IMS was invented as a platform to provide value-added services over mobile networks and enable mobile network operators to achieve ‘all-IP’ communications. IMS has also come to be widely used in fixed networks as a unified architecture that eases heterogeneous terminals’ access to IP voice and multimedia applications.
Despite the benefits of IMS, its implementation in fixed networks is a complex undertaking, for reasons including:
- Different regulations: Fixed network operators are required to comply with certain national/regional regulations that include stipulations based on legacy technologies, e.g. the obligation to provide a minimum set of services in line with the concept of “universal service”. When implementing such services using the IMS platform, these services place additional requirements on existing IMS standards.

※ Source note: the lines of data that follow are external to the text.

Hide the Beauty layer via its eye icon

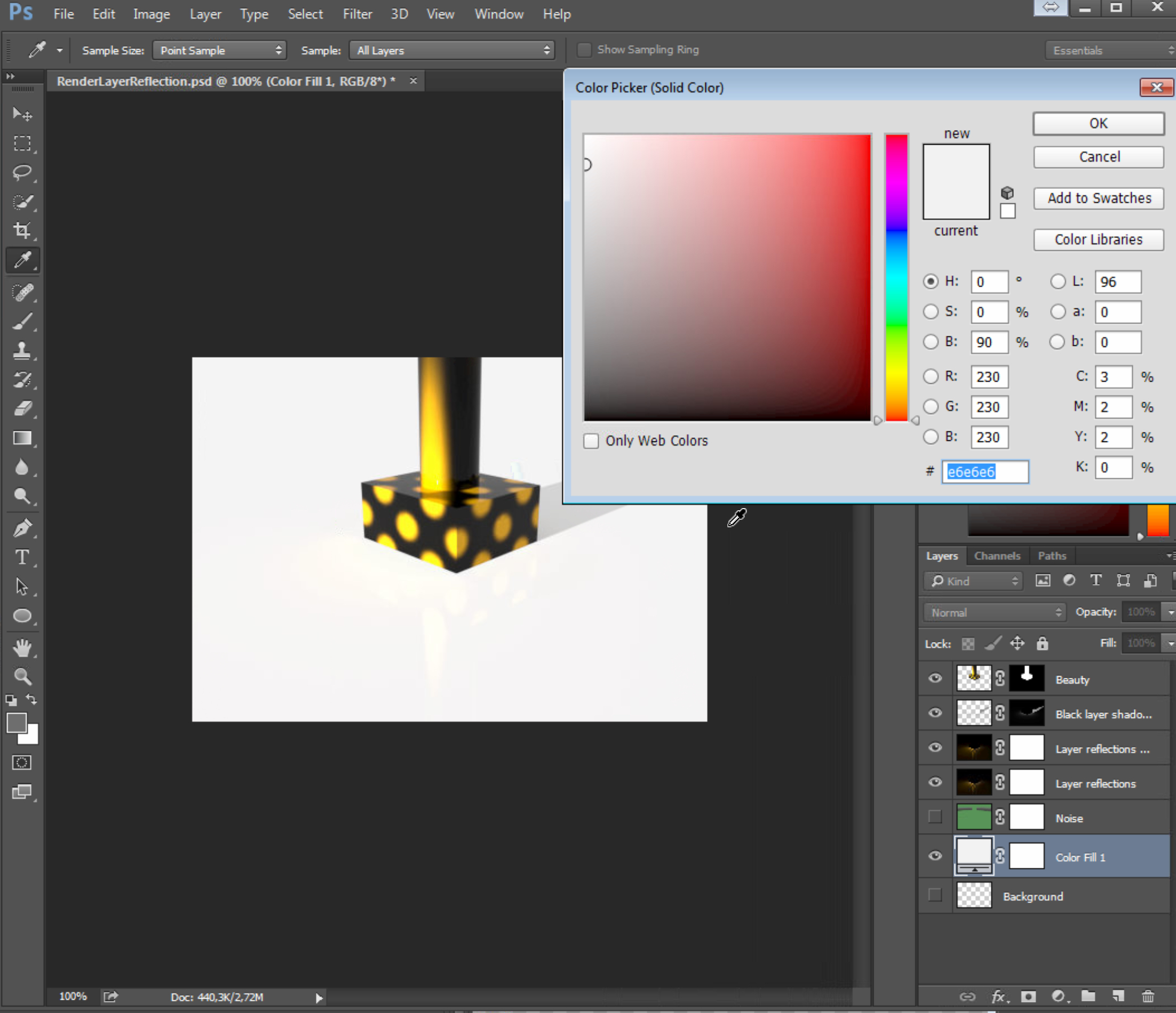coord(935,678)
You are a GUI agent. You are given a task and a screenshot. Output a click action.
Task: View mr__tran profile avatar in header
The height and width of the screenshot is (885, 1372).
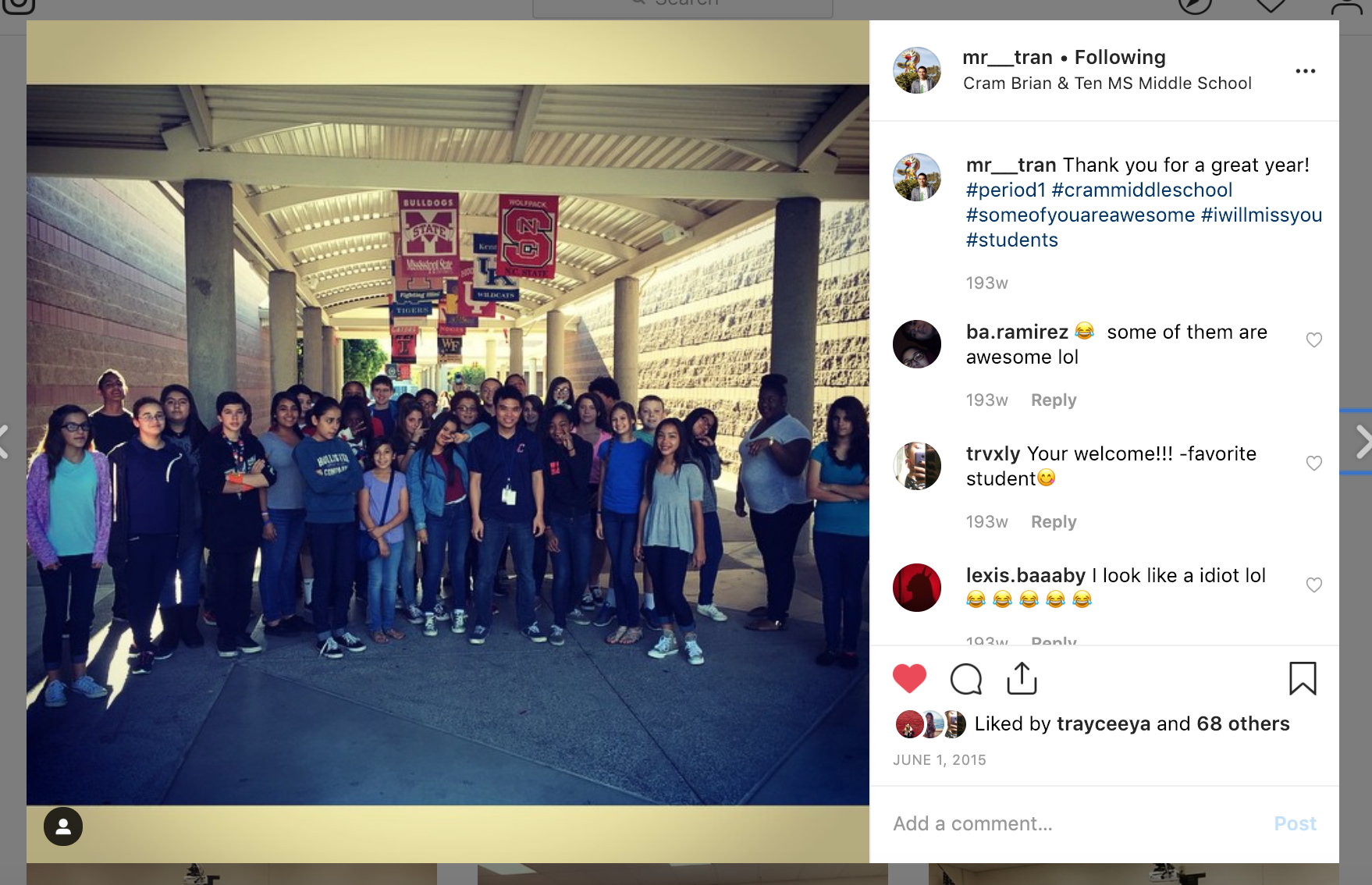(917, 70)
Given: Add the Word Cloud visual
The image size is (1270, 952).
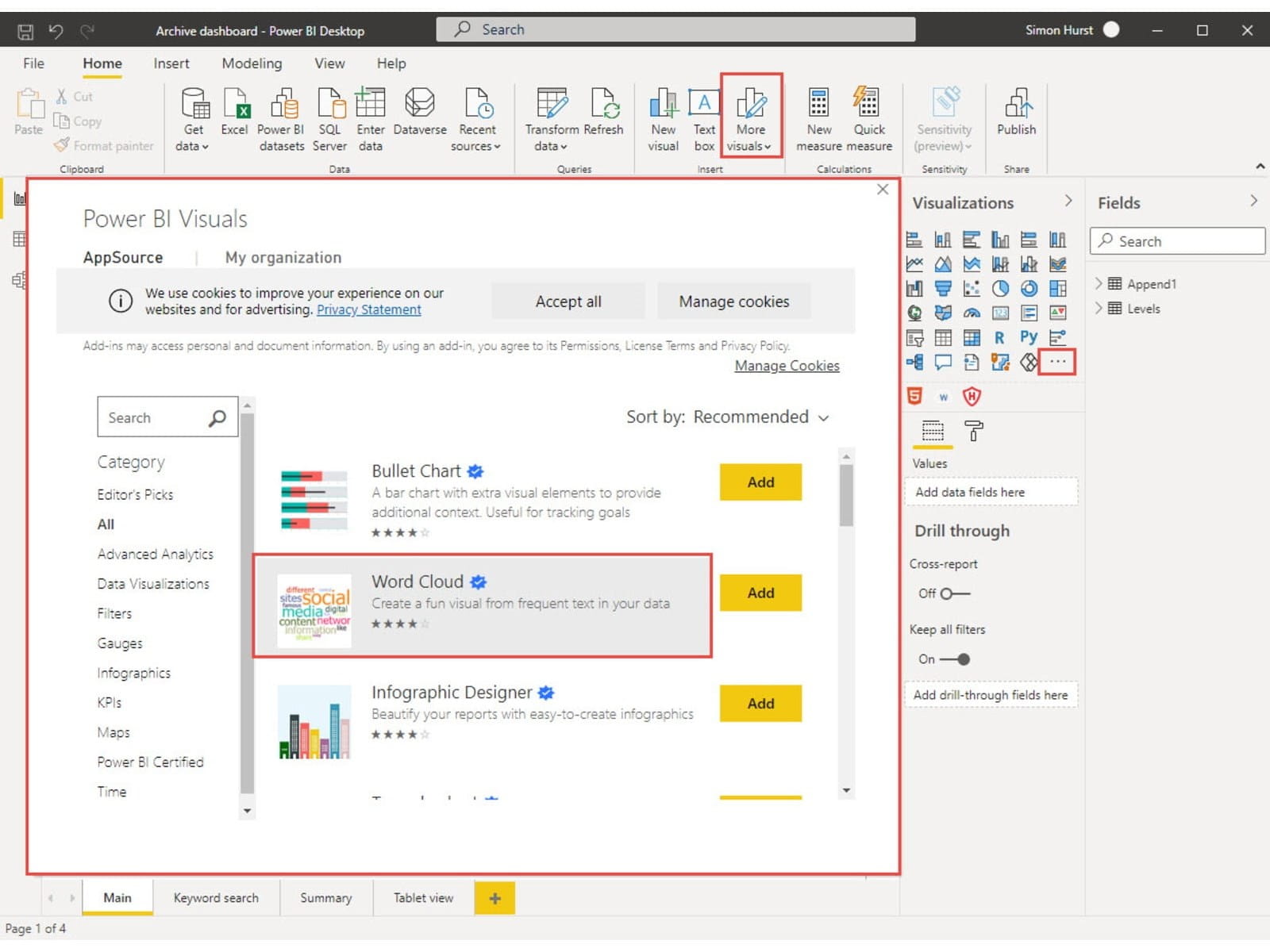Looking at the screenshot, I should 760,593.
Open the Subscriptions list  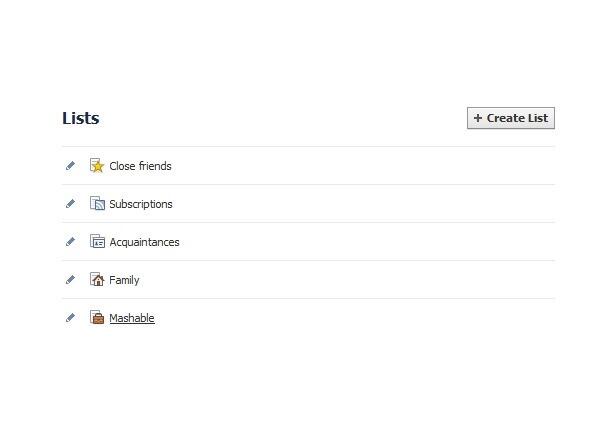click(141, 204)
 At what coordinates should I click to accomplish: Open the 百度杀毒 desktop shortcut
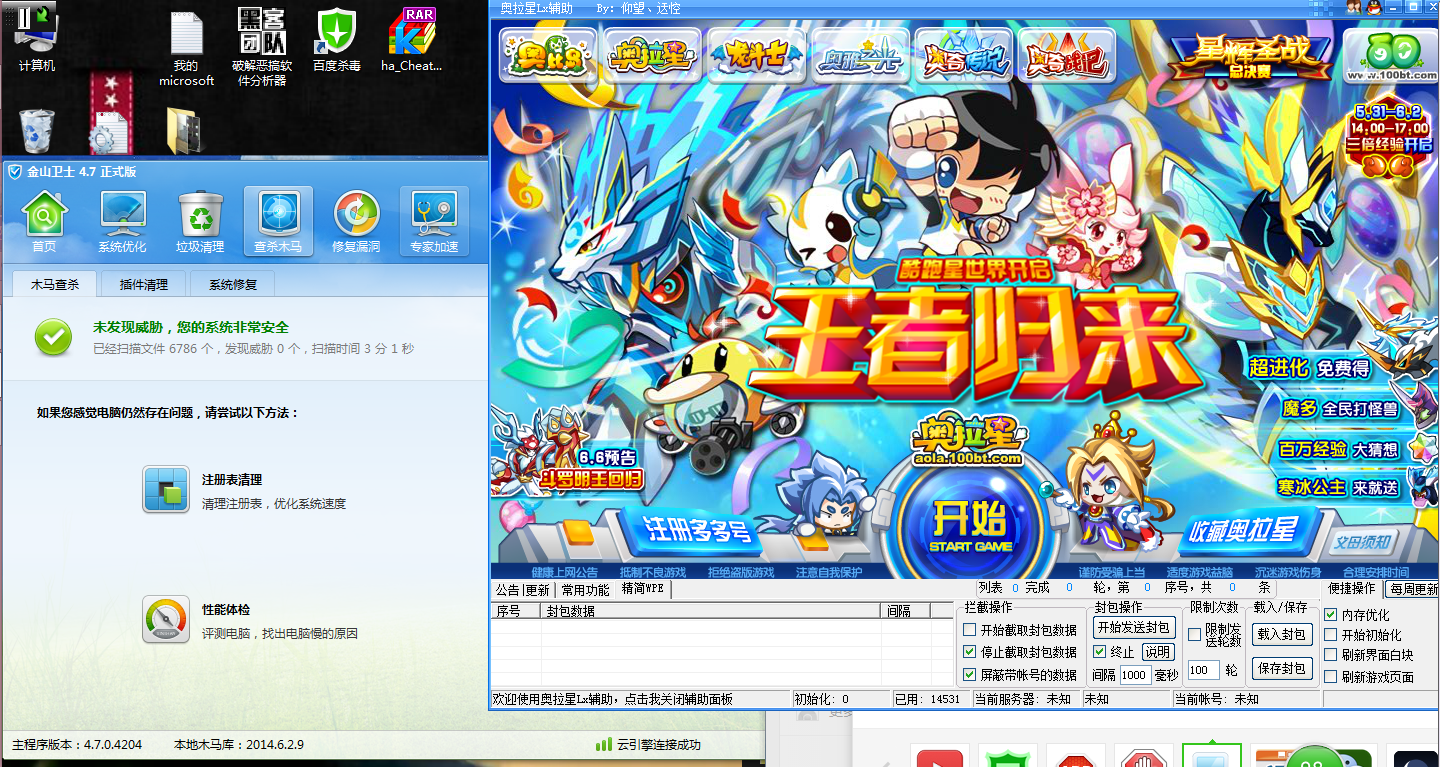coord(336,40)
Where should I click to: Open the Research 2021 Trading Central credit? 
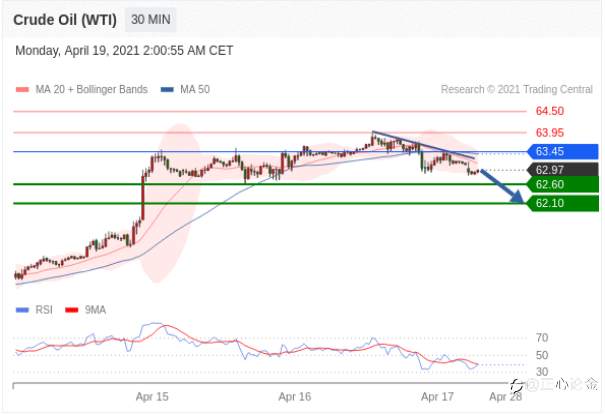tap(517, 90)
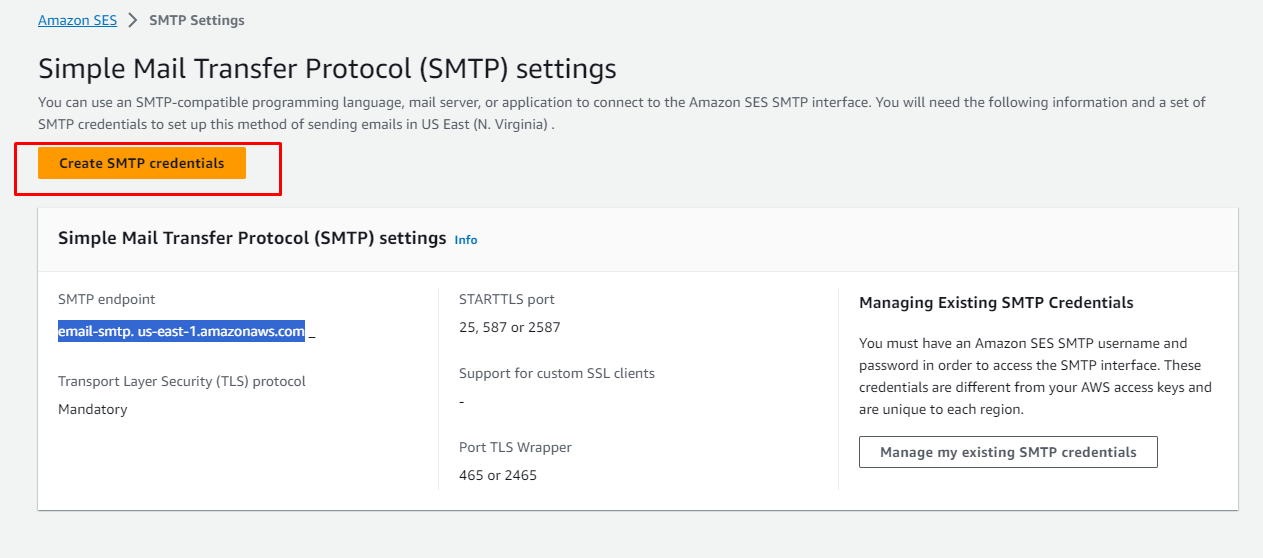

- Different IMS implementations: For interconnection between two operators, service limitations may arise when establishing a phone call from one operator to another. For example, some IMS implementations do not support the P-Early Media Header and the PSTN XML schema. In this regard, ISDN services cannot be provided between interconnected operators due to limitations of the transmission of ISDN Specific parameters. As a result, there are some restrictions of rendering voice announcements and double ringing tones.
Fixed network operators must therefore tune their IMS platform to such requirements and upload necessary updates (patches) into the embedded IMS software. This is a very costly, time-consuming process, which must be performed by every operator implementing the IMS platform.